Please give back the listing below word for word, without the images.

SOURCE RECORDS START

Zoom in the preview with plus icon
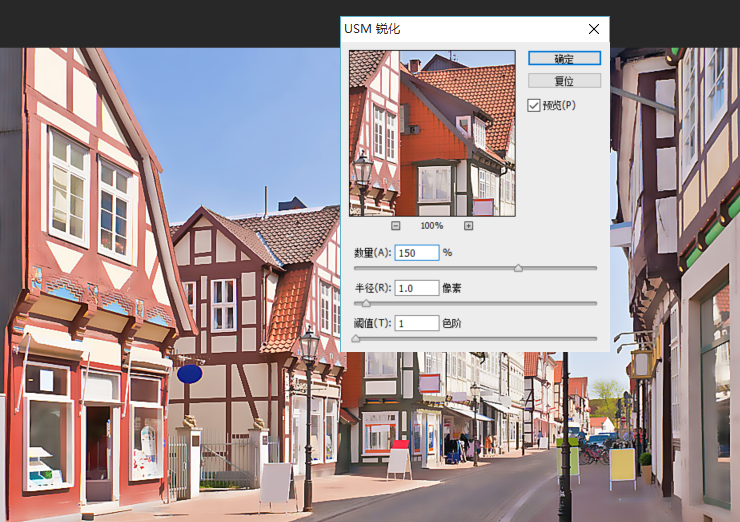This screenshot has width=740, height=522. [468, 226]
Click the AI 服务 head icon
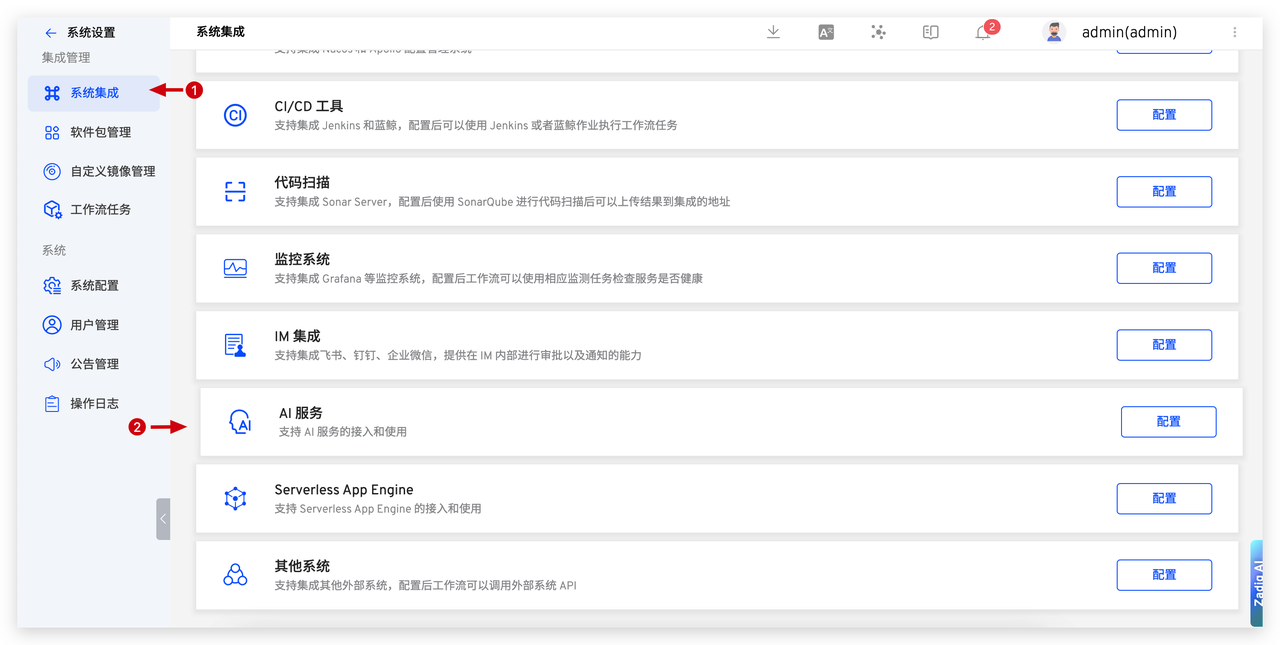The image size is (1280, 645). [x=240, y=422]

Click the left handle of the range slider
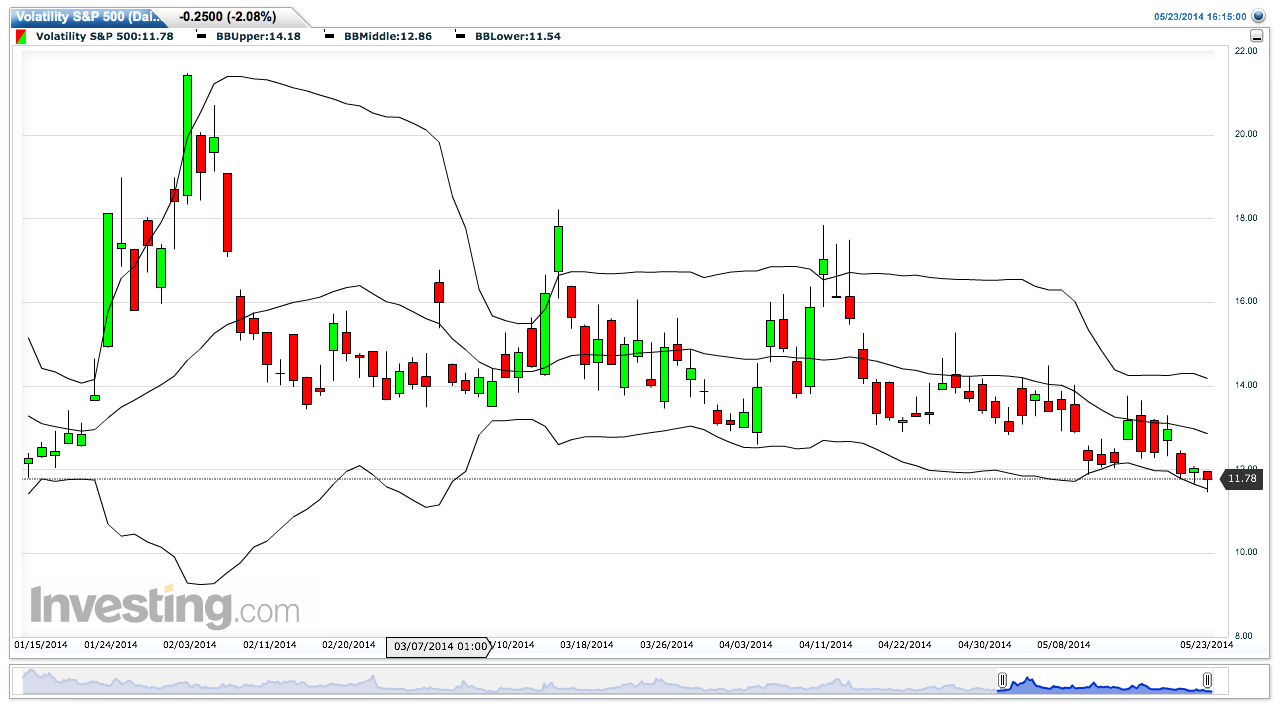(x=1001, y=681)
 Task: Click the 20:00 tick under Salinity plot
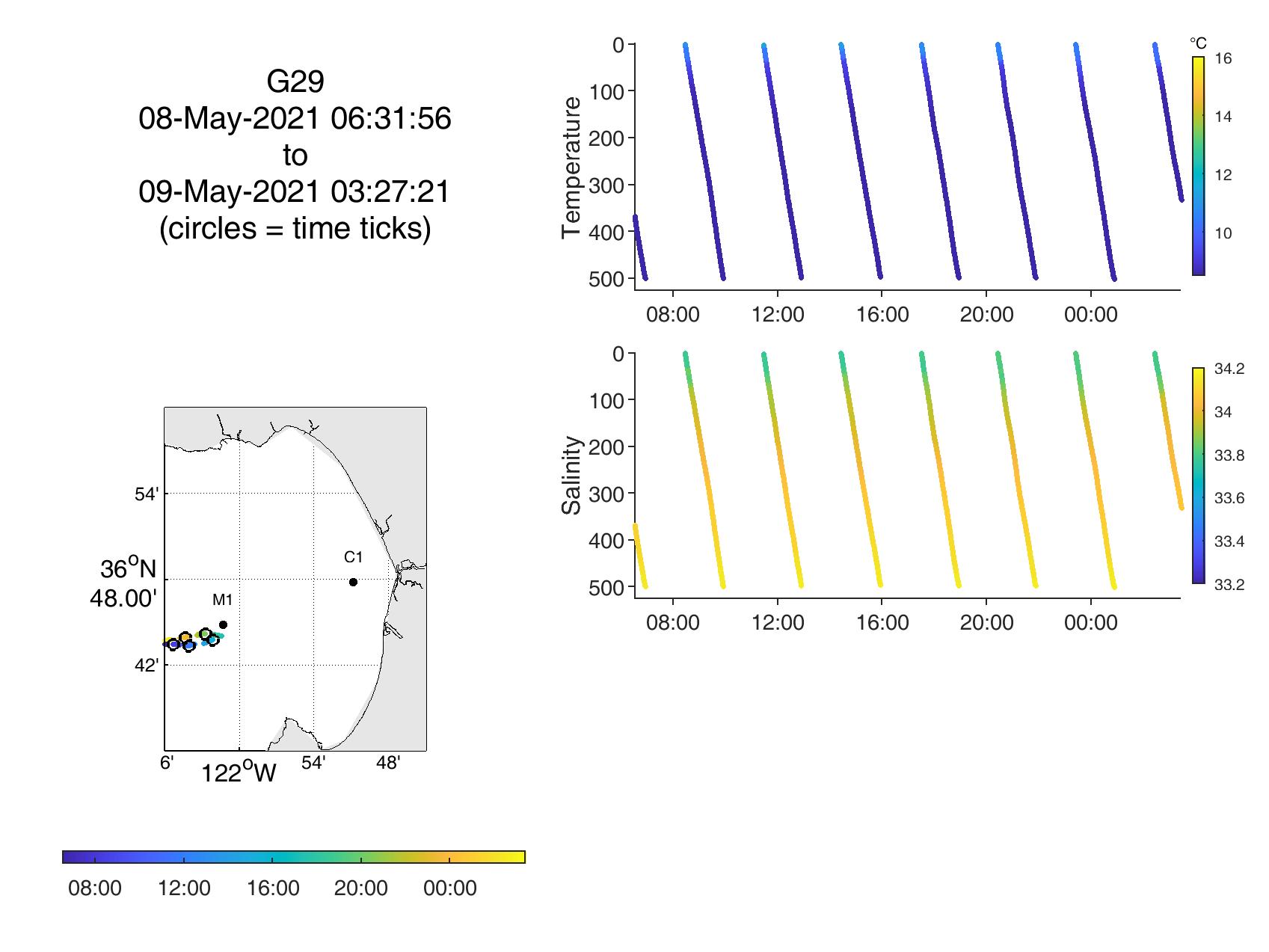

SOURCE RECORDS END

■ **ANSWER BELOW**:
Zoom in the preview with plus icon
This screenshot has width=740, height=522. [468, 226]
Click the AI 服务 head icon
The image size is (1280, 645). [x=240, y=422]

Click the left handle of the range slider
(x=1001, y=681)
 Task: Click the 20:00 tick under Salinity plot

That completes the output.